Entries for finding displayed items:
+ + + + + + +
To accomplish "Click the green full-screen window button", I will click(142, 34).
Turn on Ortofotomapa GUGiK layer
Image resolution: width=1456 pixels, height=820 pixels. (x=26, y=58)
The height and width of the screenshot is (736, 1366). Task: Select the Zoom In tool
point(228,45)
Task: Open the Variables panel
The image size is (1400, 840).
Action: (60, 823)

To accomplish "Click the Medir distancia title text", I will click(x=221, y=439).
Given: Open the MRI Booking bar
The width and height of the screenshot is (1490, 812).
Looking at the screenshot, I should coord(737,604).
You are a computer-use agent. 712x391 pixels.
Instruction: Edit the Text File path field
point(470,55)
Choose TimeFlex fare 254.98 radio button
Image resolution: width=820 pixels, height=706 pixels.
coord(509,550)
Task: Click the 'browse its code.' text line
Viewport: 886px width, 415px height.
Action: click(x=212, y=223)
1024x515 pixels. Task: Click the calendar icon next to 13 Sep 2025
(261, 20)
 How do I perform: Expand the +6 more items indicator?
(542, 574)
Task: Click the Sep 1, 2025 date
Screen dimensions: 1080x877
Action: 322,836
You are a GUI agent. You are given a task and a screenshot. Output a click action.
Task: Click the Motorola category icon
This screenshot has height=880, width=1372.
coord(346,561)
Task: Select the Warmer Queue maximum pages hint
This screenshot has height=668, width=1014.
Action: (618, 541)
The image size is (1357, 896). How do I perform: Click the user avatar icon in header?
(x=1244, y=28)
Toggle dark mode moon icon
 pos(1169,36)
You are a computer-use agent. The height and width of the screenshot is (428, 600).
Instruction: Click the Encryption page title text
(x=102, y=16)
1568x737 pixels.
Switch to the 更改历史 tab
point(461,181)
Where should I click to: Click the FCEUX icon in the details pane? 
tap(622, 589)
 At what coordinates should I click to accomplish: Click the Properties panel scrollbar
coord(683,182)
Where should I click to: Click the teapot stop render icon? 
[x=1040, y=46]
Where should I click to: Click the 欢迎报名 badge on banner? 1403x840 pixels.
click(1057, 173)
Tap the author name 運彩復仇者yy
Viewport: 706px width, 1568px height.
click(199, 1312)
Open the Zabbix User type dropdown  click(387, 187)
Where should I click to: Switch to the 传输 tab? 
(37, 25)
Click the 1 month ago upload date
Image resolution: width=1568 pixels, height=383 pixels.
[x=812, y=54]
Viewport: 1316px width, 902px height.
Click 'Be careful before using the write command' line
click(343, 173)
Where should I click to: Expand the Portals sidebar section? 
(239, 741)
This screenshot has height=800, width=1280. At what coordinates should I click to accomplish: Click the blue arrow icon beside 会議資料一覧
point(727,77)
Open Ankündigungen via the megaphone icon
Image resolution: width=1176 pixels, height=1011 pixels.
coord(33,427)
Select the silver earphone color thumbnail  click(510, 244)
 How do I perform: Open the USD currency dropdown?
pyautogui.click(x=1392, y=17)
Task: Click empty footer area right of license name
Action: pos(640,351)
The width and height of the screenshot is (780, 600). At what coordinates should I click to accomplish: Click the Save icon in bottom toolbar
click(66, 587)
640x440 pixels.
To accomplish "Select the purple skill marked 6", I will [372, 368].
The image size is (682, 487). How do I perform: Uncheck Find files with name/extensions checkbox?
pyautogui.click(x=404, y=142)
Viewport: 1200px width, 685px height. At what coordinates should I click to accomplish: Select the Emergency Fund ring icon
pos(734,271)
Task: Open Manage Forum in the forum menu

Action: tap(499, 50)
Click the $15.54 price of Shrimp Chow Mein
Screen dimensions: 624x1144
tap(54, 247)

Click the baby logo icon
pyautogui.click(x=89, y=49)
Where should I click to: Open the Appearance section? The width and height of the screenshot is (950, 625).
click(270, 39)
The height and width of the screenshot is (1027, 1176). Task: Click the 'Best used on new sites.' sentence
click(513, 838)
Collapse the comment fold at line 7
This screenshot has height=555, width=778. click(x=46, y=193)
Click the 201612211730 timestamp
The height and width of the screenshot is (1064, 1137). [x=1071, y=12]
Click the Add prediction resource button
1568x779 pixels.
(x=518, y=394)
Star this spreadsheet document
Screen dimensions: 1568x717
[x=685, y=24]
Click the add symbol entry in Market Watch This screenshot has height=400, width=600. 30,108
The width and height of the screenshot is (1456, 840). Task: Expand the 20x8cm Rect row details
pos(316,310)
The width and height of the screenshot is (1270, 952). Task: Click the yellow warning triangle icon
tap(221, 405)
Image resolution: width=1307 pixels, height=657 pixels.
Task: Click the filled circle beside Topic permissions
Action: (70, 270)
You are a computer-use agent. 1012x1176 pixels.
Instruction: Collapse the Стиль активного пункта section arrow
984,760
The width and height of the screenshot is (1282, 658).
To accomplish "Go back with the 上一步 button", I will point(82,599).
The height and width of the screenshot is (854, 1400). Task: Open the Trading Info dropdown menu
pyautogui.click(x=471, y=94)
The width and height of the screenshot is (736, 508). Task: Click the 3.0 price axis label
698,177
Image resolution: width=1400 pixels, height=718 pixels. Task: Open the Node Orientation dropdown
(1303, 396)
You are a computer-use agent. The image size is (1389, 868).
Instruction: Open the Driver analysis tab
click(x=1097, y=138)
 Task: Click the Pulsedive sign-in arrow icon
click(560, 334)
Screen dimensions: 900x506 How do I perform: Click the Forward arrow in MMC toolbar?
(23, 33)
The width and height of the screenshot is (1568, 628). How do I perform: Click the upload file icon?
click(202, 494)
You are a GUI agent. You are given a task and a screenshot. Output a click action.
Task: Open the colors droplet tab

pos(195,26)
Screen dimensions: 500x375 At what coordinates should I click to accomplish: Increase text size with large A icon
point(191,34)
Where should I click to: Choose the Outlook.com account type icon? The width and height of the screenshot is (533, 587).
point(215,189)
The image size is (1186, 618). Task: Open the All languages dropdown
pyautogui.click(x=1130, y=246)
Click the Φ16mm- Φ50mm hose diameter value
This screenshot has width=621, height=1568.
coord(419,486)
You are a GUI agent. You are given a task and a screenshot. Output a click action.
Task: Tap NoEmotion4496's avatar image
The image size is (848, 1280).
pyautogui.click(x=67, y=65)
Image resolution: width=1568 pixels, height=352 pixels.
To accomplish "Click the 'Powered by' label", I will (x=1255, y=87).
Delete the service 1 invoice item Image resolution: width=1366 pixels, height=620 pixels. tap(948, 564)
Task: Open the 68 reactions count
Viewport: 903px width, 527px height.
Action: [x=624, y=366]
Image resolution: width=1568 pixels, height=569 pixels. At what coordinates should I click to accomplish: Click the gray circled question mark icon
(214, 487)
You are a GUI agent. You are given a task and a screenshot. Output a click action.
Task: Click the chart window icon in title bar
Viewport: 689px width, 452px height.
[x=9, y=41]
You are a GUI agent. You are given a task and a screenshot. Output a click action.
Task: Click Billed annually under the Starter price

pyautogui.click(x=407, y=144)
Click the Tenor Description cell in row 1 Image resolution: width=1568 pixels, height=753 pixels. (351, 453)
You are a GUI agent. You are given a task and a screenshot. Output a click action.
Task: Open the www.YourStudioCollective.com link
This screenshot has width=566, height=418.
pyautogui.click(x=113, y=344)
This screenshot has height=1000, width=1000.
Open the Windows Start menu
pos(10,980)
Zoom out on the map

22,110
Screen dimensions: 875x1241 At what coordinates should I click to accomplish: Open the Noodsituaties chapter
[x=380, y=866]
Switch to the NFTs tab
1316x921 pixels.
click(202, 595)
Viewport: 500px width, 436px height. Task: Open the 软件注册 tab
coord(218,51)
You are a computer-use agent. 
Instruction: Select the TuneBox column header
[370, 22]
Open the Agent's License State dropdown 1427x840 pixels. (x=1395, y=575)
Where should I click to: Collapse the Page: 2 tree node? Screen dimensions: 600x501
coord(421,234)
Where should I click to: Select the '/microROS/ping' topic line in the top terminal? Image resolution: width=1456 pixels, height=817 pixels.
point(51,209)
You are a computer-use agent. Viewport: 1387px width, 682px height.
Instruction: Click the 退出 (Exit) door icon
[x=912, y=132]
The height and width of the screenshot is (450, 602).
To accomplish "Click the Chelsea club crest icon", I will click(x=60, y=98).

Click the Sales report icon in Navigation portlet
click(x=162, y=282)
+ + + + + + +
» **AIM**: Reproduce the entries verbatim, starting at the line with "Where should I click to: Click the FCEUX" and ending at the line with "coord(33,427)", including both of those lines.

» **RESPONSE TO THIS EXERCISE**:
Where should I click to: Click the FCEUX icon in the details pane? 
tap(622, 589)
 At what coordinates should I click to accomplish: Click the Properties panel scrollbar
coord(683,182)
Where should I click to: Click the teapot stop render icon? 
[x=1040, y=46]
Where should I click to: Click the 欢迎报名 badge on banner? 1403x840 pixels.
click(1057, 173)
Tap the author name 運彩復仇者yy
Viewport: 706px width, 1568px height.
click(199, 1312)
Open the Zabbix User type dropdown  click(387, 187)
Where should I click to: Switch to the 传输 tab? 
(37, 25)
Click the 1 month ago upload date
Image resolution: width=1568 pixels, height=383 pixels.
[x=812, y=54]
Viewport: 1316px width, 902px height.
Click 'Be careful before using the write command' line
click(343, 173)
Where should I click to: Expand the Portals sidebar section? 
(239, 741)
This screenshot has height=800, width=1280. At what coordinates should I click to accomplish: Click the blue arrow icon beside 会議資料一覧
point(727,77)
Open Ankündigungen via the megaphone icon
Image resolution: width=1176 pixels, height=1011 pixels.
coord(33,427)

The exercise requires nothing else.